Karen Laing: The Caregiving Changemaker

By Jessica Steinhoff | Photography by Hillary Schave

Karen Laing didn’t set out to become a midwife, lactation consultant or tech CEO when she enrolled in the School of the Art Institute of Chicago in 1989. Painting was her forte, and she planned to build an art career. To pay the bills, she took a caregiving job at Dana Home Care, an organization that paired home-based health care with Buddhist-inspired mindfulness practices — a novel idea at the time.

“Mindfulness roots me and informs all of the work I’ve done, from bringing babies into the world as a home-birth midwife to being with people in their homes at the end of life,” she says.

As Laing fell in love with the art of caregiving, she founded Birthways, a Chicago-area doula service. Since 1997, its doulas have offered home-based support for all sorts of childbirth challenges, from lactation struggles to postpartum depression.

Providing this care at home is essential, according to Laing.

“I think we feel our most safe and authentic at home, and receiving care there can help us see things differently than we might in a hospital or even a clinic setting,” she says.

◆ **PROBLEMS AND TASKS**:
(a) Which organizations does the profile of Karen Laing name?
(b) How would you sum up the profile of Karen Laing in two sentences?

◆ **DATA SECTION**:
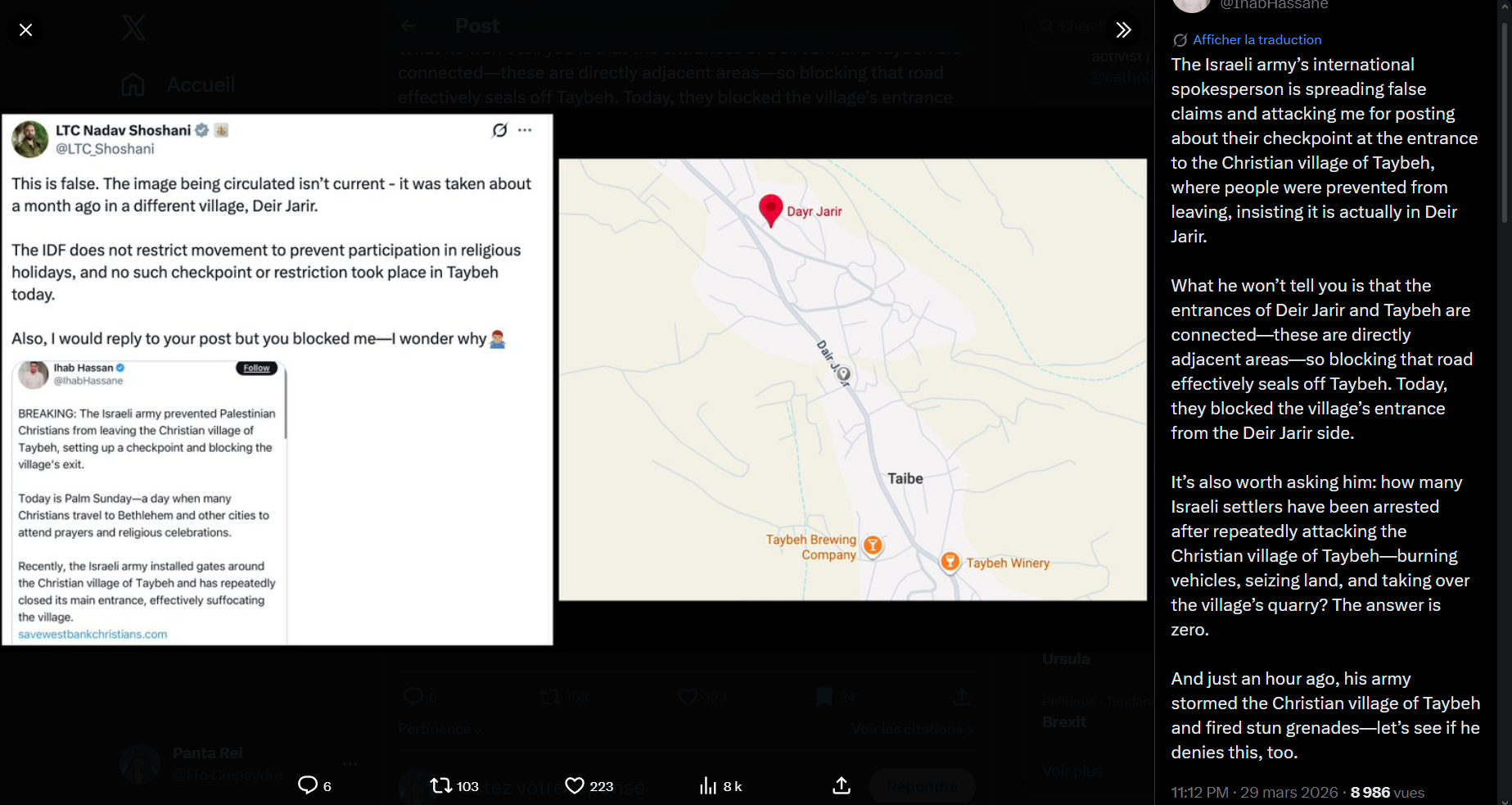1512x805 pixels.
Task: Collapse the post sidebar with double chevron
Action: [x=1123, y=30]
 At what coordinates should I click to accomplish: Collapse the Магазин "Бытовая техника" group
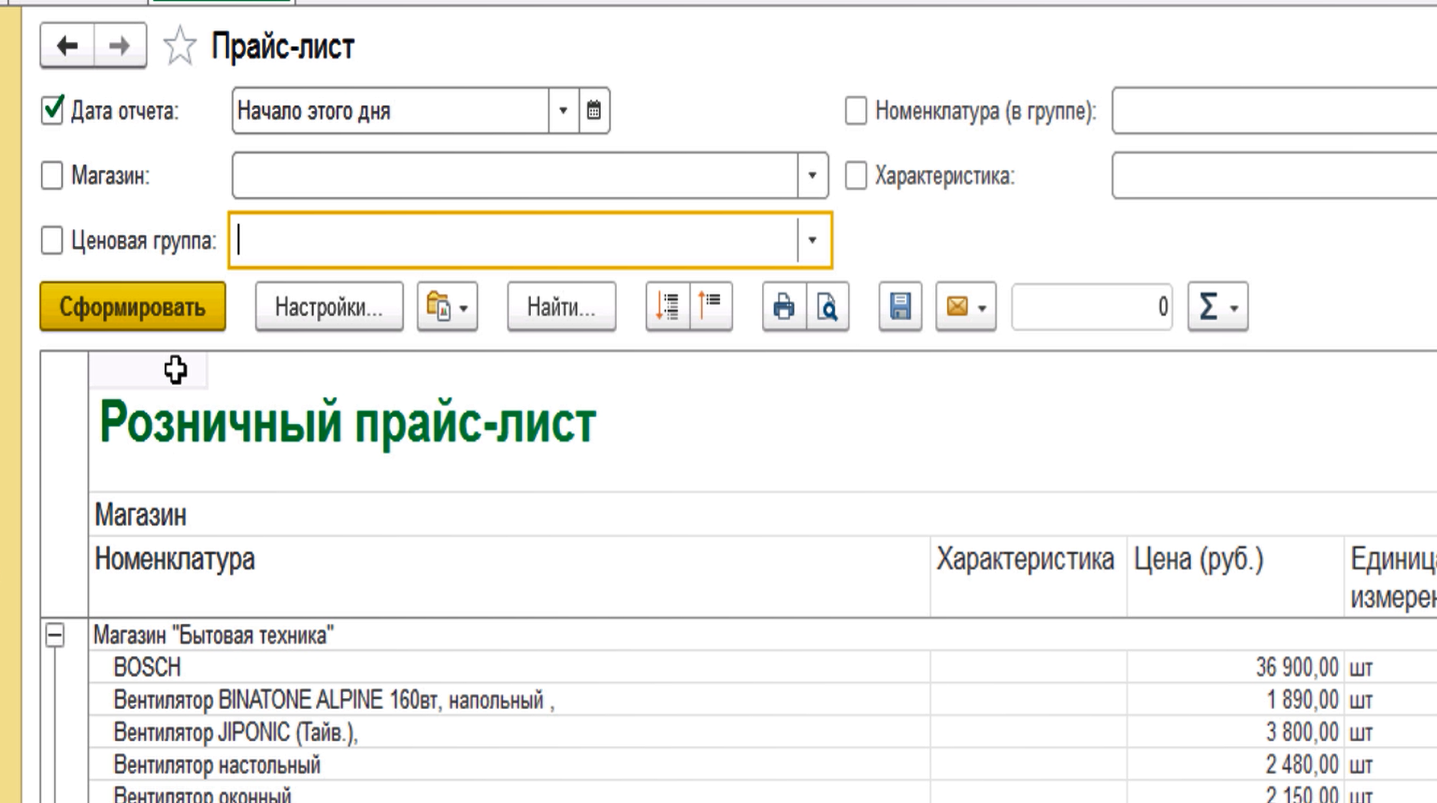(55, 635)
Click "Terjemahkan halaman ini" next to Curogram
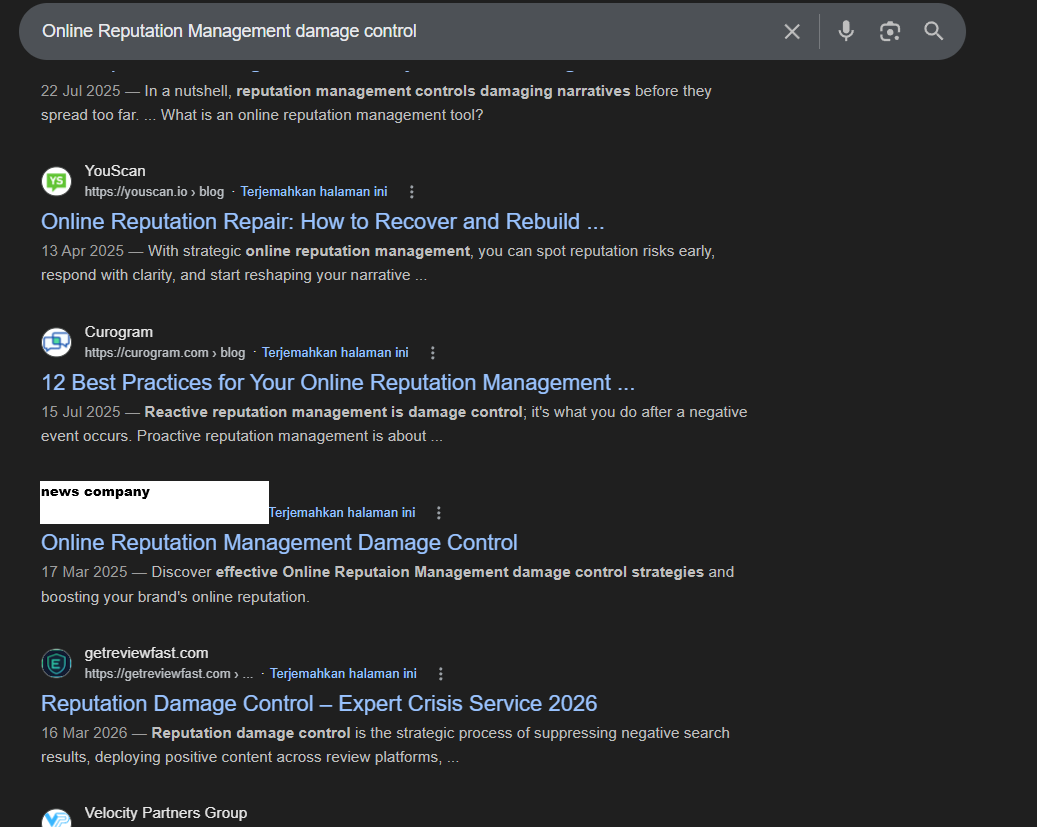 click(x=335, y=353)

◆ **ACTIVITY ANSWERS**:
(a)
School of the Art Institute of Chicago
Dana Home Care
Birthways

(b) Karen Laing enrolled at the School of the Art Institute of Chicago in 1989 planning a painting career, but a caregiving job at Dana Home Care, which paired home-based health care with Buddhist-inspired mindfulness, led her to fall in love with caregiving. She founded Birthways, a Chicago-area doula service that has offered home-based childbirth support since 1997, because she believes people feel safest and most authentic receiving care at home.